**GIVEN INSTRUCTION**:
Turn the stretch of items from the one containing "130, 810, 136)" through the one containing "label: Camelbeach Waterpark" into a numbered list, leaving out blank lines.

**SUPPLIED ENTRIES**:
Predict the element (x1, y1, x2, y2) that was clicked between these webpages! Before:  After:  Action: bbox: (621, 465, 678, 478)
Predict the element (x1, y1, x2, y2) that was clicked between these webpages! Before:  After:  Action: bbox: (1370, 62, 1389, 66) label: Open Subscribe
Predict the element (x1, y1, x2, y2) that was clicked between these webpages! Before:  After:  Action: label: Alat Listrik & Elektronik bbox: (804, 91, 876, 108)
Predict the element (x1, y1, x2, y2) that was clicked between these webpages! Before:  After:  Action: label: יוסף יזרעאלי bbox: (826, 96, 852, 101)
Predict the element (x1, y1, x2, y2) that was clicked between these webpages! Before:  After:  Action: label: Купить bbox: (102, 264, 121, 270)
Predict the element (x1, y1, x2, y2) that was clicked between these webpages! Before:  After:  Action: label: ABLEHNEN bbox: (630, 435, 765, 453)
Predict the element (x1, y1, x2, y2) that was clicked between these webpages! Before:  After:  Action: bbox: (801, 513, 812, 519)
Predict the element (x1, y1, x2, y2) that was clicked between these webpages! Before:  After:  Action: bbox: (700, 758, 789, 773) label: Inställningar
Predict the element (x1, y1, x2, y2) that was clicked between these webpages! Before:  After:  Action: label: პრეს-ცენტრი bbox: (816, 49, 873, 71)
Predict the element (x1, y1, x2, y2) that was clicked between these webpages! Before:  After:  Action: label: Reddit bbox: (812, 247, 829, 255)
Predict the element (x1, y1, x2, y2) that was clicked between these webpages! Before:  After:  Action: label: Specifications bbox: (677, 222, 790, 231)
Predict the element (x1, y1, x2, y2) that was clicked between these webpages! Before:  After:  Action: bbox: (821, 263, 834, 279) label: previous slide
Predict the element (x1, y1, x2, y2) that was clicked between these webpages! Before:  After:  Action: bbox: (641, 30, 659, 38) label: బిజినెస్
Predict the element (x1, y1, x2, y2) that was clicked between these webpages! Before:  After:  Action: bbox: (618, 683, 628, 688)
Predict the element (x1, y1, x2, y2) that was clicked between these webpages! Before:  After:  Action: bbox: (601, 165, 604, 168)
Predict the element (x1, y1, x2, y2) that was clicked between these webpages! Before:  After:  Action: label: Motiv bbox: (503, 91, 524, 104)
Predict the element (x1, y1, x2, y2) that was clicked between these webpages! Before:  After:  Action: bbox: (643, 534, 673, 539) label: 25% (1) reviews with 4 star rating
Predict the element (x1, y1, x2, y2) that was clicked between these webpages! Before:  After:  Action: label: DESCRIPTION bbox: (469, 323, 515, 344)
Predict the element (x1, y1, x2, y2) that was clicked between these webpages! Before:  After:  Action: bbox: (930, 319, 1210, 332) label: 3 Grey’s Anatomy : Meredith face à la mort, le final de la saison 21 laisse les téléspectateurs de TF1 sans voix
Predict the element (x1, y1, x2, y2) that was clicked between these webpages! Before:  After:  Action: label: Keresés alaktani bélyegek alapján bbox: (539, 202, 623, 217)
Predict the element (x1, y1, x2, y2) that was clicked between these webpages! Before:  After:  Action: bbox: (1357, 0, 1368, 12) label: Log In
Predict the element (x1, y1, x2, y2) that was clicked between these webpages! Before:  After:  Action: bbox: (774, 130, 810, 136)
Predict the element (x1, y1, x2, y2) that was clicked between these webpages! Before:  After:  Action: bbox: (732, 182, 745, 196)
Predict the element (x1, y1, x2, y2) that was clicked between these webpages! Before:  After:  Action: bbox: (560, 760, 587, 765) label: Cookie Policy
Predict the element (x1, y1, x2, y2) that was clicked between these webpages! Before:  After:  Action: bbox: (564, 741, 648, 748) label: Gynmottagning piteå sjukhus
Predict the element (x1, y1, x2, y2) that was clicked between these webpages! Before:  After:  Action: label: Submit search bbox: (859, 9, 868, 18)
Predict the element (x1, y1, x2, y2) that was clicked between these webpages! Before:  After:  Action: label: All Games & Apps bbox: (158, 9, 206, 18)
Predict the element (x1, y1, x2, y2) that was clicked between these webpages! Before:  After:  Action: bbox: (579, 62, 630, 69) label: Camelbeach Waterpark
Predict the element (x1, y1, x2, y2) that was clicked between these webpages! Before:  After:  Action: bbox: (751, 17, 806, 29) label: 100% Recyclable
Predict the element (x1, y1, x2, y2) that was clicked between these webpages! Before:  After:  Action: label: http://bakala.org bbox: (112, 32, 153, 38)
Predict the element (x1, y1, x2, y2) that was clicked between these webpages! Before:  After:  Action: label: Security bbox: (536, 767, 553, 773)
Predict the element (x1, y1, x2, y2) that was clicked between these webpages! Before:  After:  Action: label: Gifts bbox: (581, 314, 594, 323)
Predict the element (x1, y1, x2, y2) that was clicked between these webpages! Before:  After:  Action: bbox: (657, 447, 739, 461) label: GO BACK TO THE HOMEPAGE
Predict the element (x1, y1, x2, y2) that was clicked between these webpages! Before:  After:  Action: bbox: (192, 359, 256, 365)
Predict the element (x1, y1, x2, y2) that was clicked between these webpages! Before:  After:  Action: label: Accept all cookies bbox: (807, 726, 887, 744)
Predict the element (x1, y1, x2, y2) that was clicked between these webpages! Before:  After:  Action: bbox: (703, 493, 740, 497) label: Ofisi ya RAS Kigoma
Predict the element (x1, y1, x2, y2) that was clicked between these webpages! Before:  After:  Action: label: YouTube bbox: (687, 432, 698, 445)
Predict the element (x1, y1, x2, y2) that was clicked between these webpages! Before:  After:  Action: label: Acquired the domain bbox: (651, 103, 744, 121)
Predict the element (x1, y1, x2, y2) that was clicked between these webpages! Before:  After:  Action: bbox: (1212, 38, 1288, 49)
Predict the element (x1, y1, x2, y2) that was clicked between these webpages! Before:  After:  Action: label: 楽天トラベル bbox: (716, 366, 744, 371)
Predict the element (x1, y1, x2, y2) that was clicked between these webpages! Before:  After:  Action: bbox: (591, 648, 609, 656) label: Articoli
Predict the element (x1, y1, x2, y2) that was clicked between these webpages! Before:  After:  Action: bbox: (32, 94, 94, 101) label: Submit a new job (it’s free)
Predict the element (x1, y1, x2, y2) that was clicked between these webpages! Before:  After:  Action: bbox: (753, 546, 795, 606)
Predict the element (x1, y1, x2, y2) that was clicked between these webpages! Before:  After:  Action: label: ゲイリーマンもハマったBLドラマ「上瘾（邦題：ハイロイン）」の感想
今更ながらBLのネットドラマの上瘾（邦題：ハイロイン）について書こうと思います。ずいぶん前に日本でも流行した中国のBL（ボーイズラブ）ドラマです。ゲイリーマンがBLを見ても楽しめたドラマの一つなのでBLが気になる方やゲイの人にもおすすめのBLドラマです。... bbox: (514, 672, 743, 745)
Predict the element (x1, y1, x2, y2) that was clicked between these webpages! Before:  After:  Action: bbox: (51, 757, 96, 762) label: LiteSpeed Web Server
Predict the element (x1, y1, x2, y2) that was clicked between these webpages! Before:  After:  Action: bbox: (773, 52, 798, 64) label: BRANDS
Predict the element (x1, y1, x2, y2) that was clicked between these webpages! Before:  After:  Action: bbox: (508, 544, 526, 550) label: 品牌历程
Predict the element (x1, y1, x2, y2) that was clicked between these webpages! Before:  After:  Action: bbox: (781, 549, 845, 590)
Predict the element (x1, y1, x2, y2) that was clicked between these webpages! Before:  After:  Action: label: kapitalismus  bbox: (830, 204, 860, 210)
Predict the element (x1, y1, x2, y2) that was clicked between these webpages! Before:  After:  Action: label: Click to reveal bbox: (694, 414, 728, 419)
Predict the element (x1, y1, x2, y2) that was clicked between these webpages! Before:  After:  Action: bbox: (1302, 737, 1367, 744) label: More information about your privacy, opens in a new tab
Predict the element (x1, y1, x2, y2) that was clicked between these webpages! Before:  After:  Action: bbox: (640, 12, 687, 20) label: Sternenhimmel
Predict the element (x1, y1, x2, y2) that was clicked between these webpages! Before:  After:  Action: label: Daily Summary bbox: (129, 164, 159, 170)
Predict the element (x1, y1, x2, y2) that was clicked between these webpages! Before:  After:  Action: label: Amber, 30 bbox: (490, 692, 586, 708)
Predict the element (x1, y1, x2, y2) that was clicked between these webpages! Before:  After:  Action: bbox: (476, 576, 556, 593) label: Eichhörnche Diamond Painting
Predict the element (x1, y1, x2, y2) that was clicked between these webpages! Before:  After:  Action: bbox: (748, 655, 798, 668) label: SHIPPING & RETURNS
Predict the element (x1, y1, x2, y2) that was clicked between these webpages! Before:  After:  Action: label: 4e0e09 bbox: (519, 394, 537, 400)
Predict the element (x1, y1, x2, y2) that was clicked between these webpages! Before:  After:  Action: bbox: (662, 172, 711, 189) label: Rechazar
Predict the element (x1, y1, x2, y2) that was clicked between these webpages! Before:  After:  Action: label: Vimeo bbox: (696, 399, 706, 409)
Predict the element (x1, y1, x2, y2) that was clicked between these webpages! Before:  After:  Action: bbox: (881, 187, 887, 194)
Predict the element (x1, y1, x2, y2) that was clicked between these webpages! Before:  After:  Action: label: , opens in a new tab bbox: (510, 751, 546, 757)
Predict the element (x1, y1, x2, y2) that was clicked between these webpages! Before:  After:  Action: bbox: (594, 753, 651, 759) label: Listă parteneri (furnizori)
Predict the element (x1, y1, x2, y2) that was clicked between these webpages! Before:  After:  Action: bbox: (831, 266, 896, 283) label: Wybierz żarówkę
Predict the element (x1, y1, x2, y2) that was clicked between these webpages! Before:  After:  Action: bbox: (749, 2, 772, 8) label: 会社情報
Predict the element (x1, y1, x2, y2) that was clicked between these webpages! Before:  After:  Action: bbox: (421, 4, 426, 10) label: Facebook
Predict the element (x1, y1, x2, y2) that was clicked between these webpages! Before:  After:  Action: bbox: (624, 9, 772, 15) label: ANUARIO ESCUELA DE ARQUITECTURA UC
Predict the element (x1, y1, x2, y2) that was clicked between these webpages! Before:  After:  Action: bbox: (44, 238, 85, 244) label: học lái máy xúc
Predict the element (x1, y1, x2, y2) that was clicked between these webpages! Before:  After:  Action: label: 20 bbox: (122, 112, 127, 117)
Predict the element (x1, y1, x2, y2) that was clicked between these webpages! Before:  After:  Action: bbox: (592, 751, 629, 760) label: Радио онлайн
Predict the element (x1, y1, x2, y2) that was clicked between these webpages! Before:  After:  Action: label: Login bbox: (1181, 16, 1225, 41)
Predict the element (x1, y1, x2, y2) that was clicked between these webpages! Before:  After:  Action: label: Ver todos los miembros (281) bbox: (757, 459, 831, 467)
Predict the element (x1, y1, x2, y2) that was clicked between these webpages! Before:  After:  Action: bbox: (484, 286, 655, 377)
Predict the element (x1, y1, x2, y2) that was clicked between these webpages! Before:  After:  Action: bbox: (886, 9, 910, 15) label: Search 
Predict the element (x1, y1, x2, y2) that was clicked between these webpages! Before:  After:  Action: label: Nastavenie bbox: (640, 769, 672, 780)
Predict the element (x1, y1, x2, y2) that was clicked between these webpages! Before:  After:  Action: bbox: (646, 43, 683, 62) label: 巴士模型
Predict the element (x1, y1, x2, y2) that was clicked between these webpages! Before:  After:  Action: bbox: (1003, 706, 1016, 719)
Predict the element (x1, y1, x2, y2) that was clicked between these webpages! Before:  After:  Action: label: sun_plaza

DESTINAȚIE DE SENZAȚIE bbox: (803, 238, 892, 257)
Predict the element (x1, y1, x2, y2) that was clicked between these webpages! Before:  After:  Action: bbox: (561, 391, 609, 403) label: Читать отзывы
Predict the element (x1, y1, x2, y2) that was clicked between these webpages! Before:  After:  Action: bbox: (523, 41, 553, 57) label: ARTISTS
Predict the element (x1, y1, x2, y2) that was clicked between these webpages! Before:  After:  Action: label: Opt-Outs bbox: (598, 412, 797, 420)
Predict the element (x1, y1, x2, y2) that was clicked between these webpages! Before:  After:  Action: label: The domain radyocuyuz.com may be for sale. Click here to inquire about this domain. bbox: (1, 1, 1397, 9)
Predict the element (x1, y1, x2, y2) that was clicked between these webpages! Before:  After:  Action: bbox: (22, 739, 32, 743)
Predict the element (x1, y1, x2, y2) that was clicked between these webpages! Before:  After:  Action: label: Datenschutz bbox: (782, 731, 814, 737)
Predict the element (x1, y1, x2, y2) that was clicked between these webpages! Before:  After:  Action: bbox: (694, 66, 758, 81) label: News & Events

**COMPLETED TASK**:
1. Predict the element (x1, y1, x2, y2) that was clicked between these webpages! Before:  After:  Action: bbox: (774, 130, 810, 136)
2. Predict the element (x1, y1, x2, y2) that was clicked between these webpages! Before:  After:  Action: bbox: (732, 182, 745, 196)
3. Predict the element (x1, y1, x2, y2) that was clicked between these webpages! Before:  After:  Action: bbox: (560, 760, 587, 765) label: Cookie Policy
4. Predict the element (x1, y1, x2, y2) that was clicked between these webpages! Before:  After:  Action: bbox: (564, 741, 648, 748) label: Gynmottagning piteå sjukhus
5. Predict the element (x1, y1, x2, y2) that was clicked between these webpages! Before:  After:  Action: label: Submit search bbox: (859, 9, 868, 18)
6. Predict the element (x1, y1, x2, y2) that was clicked between these webpages! Before:  After:  Action: label: All Games & Apps bbox: (158, 9, 206, 18)
7. Predict the element (x1, y1, x2, y2) that was clicked between these webpages! Before:  After:  Action: bbox: (579, 62, 630, 69) label: Camelbeach Waterpark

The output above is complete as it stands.